* WORK TO COMPLETE *
- 1) In the community psychology text, condense the paragraph that begins "The role of community psychology in preventive measures" into a bulleted list that keeps its main facts.
- 2) Print everything in the community psychology text from "Rodrigue, J. R." down to "Clinical Psychology, 1431-1436.", word for word.

* READING TEXT *
+--
1.Name and discuss three different ways that community psychologists are involved in the health care system. Use scholarly resources to support your explanation.
2.Why do you think community psychology is connected to the health care system? Does this seem like a natural fit? Why or why not? Use scholarly resources to support your explanation.
1.Community psychology in essence is focused on the relationship between the social systems and the individual well-being within the community. Community psychologists handle both social and mental health problems (The American Psychological Association, 2008). These are handled through research and intervention in both the public and private community systems. Their roles can either be applied service delivery or research based on social environment processes. Community psychology covers a broad range of settings and substantive areas such as conducting research in a mental hospital can be called in as expert witnesses in court proceedings, evaluating a hospital program, evaluating and implementing various school-based programs (Kendell, 2000). They focus on prevention, serving at-risk groups, and building capacity to help those suffering from short- term or chronic mental health problems. For all the above reasons, there is a sense of vibrant urgency and uniqueness among community psychologists, as if they are as much a part of a social movement as of a professional or scientific discipline (Wahass, 2010).
2.The role of community psychology in preventive measures is vital. The collaboration between psychology and medicine in the society has helped improve health outcomes as well as reducing mortality (Rodrigue, 2016). Traditionally, the health system within the context of medication was designed to treat diseases, of late the cost of health care has necessitated a dynamic shift from treating to preventive measures. Community psychologists are well placed in the society to help in this sector of protection rather than treatment. The psychologist’s vast experience in research and evaluation has allowed significant contributions to empirically based treatments (Sodel, 2010). The cost of health is on a constant high, the role of community psychology has shown it is possible to reduce the cost of health and medical utilization. Health promotion practices have since being introduced in health policy initiatives, primary prevention is subject to psychology hence their significance in health care systems (Brown, Freeman, & Bellar, 2012).
Brown, R. T., Freeman, W. S., & Bellar, R. A. (2012). The Role of Psychology in Health Care Delivery. Professional Psychology: Research and Practice, 536-545.
Rodrigue, J. R. (2016). Promoting healthier behaviors, attitudes, and beliefs toward sun exposure in parents of young children. Journal of Consulting and Clinical Psychology, 1431-1436.
Kendell, R. (2000). The next 25 years. The British Journal of Psychiatry, 6-9.
The American Psychological Association. (2008). Practicing psychology in hospitals and other health care facilities. Washington: The American Psychological Association.
Wahass, S. H. (2010). The role of psychologists in health care delivery. Journal of Family Community Medicine , 63-70.
Sodel, D. S. (2010). Rethinking medicine: Improving health outcomes with cost-effective psychosocial interventions. e. Psychosomatic Medicine, 234-244.
+--
[Data items]

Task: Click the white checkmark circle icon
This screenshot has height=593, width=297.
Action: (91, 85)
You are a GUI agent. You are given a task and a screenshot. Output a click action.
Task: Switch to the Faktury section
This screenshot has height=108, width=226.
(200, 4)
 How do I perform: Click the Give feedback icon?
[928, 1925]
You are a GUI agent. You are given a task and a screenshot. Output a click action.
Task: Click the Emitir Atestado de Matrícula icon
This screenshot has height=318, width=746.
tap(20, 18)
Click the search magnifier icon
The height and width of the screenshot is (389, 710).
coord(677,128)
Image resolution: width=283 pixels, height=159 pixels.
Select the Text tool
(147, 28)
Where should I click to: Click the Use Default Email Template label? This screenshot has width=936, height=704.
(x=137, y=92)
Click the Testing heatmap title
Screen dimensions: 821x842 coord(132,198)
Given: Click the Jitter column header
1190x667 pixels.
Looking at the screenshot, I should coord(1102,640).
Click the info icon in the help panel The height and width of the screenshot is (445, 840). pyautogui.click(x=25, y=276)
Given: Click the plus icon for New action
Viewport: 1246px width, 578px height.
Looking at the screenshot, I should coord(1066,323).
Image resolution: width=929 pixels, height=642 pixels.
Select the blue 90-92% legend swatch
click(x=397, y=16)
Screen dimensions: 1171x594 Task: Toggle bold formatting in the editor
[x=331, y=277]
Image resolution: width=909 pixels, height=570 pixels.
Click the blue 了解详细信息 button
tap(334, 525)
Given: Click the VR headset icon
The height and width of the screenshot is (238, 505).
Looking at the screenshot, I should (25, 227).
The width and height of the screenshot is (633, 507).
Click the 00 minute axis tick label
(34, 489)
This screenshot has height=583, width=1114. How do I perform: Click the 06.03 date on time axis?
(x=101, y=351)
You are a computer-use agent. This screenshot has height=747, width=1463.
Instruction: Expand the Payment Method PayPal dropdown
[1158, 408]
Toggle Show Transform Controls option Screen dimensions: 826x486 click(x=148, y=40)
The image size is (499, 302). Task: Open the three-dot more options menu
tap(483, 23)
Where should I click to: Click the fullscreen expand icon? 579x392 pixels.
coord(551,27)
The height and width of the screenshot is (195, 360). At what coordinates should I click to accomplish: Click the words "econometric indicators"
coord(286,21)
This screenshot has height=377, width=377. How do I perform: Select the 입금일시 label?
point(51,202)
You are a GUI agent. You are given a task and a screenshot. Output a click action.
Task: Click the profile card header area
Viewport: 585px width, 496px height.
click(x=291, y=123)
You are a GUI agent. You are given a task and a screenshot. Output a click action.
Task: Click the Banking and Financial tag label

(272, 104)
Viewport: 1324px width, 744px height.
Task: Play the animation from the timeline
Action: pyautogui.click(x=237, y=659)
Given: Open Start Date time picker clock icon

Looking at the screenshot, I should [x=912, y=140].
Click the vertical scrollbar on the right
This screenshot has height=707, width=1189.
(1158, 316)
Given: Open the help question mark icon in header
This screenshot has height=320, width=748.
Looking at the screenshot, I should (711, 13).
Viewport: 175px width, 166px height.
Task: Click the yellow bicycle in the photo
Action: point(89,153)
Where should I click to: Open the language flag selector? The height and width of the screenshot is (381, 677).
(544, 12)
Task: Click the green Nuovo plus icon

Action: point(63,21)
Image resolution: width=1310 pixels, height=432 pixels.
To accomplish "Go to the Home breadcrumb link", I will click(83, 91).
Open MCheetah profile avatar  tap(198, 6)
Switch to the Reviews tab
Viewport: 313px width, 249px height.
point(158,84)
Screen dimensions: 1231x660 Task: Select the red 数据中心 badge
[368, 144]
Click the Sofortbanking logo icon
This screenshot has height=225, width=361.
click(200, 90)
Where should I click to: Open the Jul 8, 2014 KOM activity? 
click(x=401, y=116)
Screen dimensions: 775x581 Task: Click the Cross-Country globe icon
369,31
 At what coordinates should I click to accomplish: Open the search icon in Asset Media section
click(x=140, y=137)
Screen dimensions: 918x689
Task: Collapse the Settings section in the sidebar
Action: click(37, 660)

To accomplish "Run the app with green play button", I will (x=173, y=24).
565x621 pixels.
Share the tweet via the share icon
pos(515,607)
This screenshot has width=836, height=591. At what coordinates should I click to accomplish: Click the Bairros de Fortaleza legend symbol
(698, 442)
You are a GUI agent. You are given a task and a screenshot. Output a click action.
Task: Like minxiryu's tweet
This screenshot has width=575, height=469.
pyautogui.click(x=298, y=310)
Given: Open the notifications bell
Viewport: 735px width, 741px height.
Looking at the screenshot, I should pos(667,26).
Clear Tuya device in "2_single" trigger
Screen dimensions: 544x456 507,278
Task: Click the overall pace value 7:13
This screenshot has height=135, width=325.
+--
* RESPONSES IN ORDER *
- 1)
- Community psychology plays a vital role in prevention.
- Collaboration between psychology and medicine has improved health outcomes and reduced mortality (Rodrigue, 2016).
- The health system was traditionally designed to treat diseases, but rising health care costs have forced a shift from treatment to prevention.
- Community psychologists are well placed to help with protection rather than treatment.
- Their experience in research and evaluation has contributed significantly to empirically based treatments (Sodel, 2010).
- With health costs constantly high, community psychology has shown that health costs and medical utilization can be reduced.
- Health promotion practices are now part of health policy initiatives. Because primary prevention falls within psychology, psychologists are significant in health care systems (Brown, Freeman, & Bellar, 2012).

- 2)
Rodrigue, J. R. (2016). Promoting healthier behaviors, attitudes, and beliefs toward sun exposure in parents of young children. Journal of Consulting and Clinical Psychology, 1431-1436.